Narrated by Vedek Lira

Loss was. Loss is. Loss will be.

When the fires dimmed and the guns fell silent, the quiet was not peace — it was absence. Homes stood gutted, roads cracked, cities hollow. But the deepest scars were not in the land. They were in the children.

They wandered in packs, barefoot and hungry, clutching scraps of bread and each other’s hands. The adults had been claimed by the wars; the little ones learned to hide their cries.

And watching from the shimmer between worlds was Ilios of the Thasians — the being who had once made a child into a god.


The Keeper’s Memory

Ilios did not walk so much as hover through memory. His form flickered in the dying light of streetlamps, his voice a whisper only the kind could hear.

He had known a boy like these once — Charlie Evans, the child who had survived the destruction of the Antares. Ilios had saved him, teaching him to shape thought into matter, loneliness into creation. But the boy’s mind had been too young, his heart too desperate. What Ilios had meant as salvation became a curse.

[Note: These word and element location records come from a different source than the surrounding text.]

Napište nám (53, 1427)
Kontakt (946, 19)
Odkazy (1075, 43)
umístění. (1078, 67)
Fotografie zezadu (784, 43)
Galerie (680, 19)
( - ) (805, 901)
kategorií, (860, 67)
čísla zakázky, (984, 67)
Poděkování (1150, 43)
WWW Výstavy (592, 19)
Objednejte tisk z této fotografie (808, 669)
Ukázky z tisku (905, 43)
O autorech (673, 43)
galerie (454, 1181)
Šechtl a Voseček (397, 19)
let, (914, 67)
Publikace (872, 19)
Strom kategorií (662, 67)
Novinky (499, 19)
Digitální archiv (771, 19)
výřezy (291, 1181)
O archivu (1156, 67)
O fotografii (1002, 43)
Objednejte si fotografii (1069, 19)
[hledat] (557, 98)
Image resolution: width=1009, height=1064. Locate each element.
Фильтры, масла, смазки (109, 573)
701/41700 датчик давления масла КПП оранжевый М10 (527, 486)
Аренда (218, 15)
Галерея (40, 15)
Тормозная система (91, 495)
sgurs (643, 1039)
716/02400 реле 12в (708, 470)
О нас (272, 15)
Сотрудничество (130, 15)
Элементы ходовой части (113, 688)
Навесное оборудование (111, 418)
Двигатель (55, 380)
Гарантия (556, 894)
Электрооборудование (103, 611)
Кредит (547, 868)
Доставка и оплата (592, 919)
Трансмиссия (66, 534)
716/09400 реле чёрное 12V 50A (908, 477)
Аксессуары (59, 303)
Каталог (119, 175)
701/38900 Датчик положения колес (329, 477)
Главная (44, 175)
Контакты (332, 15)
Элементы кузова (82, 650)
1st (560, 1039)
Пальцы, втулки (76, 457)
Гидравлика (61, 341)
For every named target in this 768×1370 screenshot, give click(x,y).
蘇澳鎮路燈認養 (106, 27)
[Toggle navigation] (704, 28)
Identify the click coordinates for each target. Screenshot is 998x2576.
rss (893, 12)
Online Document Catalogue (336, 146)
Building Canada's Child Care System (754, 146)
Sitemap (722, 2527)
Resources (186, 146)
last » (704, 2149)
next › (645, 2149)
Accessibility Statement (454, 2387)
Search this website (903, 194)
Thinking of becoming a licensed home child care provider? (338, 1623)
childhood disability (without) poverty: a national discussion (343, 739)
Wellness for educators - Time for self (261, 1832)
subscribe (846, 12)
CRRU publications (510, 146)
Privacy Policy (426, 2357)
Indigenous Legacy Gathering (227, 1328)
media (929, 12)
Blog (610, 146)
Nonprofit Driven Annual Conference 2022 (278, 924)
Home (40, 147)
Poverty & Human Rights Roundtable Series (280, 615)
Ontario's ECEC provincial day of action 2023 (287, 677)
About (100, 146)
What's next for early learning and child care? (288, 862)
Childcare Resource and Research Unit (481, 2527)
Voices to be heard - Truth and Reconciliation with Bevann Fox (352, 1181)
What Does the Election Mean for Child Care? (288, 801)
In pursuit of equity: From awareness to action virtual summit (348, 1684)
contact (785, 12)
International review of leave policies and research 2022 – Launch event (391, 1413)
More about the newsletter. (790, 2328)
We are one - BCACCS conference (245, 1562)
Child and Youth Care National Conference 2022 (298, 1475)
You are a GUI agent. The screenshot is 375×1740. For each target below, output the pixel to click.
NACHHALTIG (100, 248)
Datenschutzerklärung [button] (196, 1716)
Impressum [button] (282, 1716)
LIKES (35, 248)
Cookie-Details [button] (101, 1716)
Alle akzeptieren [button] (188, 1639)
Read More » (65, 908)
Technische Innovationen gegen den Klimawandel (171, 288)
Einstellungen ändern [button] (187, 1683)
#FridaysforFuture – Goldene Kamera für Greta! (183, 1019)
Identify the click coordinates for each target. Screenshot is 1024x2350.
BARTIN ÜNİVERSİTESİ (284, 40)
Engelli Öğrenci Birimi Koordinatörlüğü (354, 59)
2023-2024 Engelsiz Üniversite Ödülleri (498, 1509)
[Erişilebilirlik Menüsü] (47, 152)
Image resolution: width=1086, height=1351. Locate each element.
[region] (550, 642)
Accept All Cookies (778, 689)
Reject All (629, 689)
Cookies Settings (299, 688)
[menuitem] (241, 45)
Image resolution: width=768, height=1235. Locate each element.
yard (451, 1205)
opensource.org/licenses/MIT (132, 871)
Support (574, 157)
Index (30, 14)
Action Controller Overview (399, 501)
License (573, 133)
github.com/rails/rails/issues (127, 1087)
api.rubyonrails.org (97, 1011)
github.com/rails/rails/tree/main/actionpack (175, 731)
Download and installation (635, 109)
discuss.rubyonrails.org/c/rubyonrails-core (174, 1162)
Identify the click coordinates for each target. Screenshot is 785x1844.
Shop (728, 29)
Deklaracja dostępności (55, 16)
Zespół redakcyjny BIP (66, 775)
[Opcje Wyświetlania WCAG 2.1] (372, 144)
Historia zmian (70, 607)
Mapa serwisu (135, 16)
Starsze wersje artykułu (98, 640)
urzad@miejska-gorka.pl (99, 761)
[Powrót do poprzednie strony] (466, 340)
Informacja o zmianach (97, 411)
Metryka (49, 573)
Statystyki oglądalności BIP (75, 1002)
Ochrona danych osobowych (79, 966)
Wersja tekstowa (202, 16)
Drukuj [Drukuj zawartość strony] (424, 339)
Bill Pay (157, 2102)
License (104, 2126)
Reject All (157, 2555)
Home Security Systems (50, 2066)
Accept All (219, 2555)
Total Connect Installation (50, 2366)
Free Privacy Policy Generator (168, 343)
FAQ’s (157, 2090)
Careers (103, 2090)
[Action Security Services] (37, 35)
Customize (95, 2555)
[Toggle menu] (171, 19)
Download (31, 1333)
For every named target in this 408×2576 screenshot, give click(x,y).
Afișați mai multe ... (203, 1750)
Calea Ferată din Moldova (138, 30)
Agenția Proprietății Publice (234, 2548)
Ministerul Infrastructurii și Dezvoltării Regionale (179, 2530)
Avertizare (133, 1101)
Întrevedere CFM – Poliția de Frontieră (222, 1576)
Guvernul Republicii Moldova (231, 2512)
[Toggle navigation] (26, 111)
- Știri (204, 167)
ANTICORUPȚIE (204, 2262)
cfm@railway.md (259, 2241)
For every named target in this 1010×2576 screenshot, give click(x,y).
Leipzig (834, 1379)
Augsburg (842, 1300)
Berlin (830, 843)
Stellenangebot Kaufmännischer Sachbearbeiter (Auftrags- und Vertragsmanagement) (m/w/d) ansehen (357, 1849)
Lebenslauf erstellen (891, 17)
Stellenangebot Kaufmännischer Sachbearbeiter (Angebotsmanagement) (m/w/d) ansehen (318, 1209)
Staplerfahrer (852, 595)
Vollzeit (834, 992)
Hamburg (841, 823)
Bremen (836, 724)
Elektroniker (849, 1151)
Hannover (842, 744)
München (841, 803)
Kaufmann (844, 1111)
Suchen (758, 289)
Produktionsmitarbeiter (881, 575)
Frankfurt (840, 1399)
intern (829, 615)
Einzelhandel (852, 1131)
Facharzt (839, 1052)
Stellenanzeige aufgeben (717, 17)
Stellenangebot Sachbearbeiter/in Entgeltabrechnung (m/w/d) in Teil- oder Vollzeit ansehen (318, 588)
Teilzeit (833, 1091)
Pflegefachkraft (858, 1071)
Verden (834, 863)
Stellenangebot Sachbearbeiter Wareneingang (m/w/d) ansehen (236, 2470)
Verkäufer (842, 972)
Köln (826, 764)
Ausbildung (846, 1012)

Now Ilios drifted over a broken schoolhouse, haunted by that mistake.


The Children

The classroom was half-collapsed, its roof open to the ash-gray sky. A dozen children huddled around a small pot of thin soup, pages of burned books glowing in their fire.

Then, the air warmed. A shimmer formed. A gentle face appeared in the light.

“Do not fear,” whispered Ilios. “I see you.”

A small boy stepped forward, fists clenched, eyes bright with defiance.

“Are you an angel? Mama said angels would come.”

Ilios smiled — sadly.

“I am no angel. I am… a keeper. Tell me, what would you do if you had the power to change this world?”

The boy answered without hesitation.

“I’d make it safe. I’d make food come back. I’d make the men with guns go away.”

A little girl lifted her head.

“I’d bring Mama back.”

Another whispered, “I’d make it stop raining ashes.”

Their dreams were pure — and fragile. Ilios trembled. For he remembered Charlie Evans, who had once asked for love and instead learned to bend reality.


The Decision

The air shimmered brighter. The children leaned close, waiting for miracles.

“You are strong already,” Ilios said softly. “Stronger than you know. But power without wisdom is a fire that burns the one who holds it.”

He knelt — or seemed to — and touched the cracked floor. From the dust, green shoots burst upward. Vines climbed the walls. Beans twined around bent metal. Tomatoes ripened in the cold air.

The children gasped. Their hunger quieted.

“Why not make us powerful?” the boy asked.

“Because it would crush you,” Ilios answered. “One day, perhaps… but not today.”


Vedek Lira’s Closing

Compassion without indulgence. Mercy without recklessness. That was Ilios’s gift.

He did not make them gods. He made them gardeners.

When he faded into starlight, the children did not weep. They gathered the food. They shared it. And under the watchful glow of Earth’s orbiting rainforest station, they began to plant again — tiny hands shaping a future from ruin.

One response to “Part Five — The Orphan’s Keeper”

  1. What a moving salvation story. Just the right balance of compassionate intervention, reaching hearts still pure enough to receive the gift in the spirit it was given. Innovative and compelling approach to storytelling.